In a statement, Barclays said the amended complaint “merely repackages the same flawed arguments that were in the original complaint, ” which it has sought to have dismissed. “While we continue to seek to cooperate with the New York attorney general in this matter, we will continue to defend vigorously against these allegations, ” the statement said, according to the Times.
In a court filing on Wednesday evening, Barclays sought to have the subpoenas quashed, arguing that the attorney general lacked the legal authority to pursue them. Barclays asked the court to halt all discovery until a ruling on the bank’s effort to dismiss the case, the Times said.
The latest action stems from a lawsuit originally filed by Mr. Schneiderman last June, in which he claimed that Barclays lied about the concentration of high-frequency traders in the trading platform, or dark pool, known as LX. Barclays said it would protect other investors from predatory trading behavior, but it largely failed to do so, the attorney general claimed, the report said.
Dark pools have been in the regulatory crosshairs because prices are not posted in real time and trades are revealed after they have been executed. Schneiderman and other critics allege that secrecy has sometimes masked practices that favor traders who use thousands of rapid-fire trades over other investors, the Financial Times said.
The lawsuit is a rare instance where a large bank and Schneiderman are prepared to go at it in courts, instead of negotiating a settlement behind closed doors, Forbes said.

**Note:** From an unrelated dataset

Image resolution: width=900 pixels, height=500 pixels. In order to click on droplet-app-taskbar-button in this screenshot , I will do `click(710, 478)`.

For Barclays, contesting Schneiderman is a tremendous risk. The New York Attorney General has extracted billions from the bank and its peers for misdeeds ranging from interest rate and currency trading to the packaging of mortgage securities prior to the financial crisis, according to Forbes.
Schneiderman has vowed to better-police electronic stock trading amid scrutiny into dark pools, high frequency traders and the ongoing mystery of a 2010 flash crash that sent U.S. stock markets tumbling, the report said.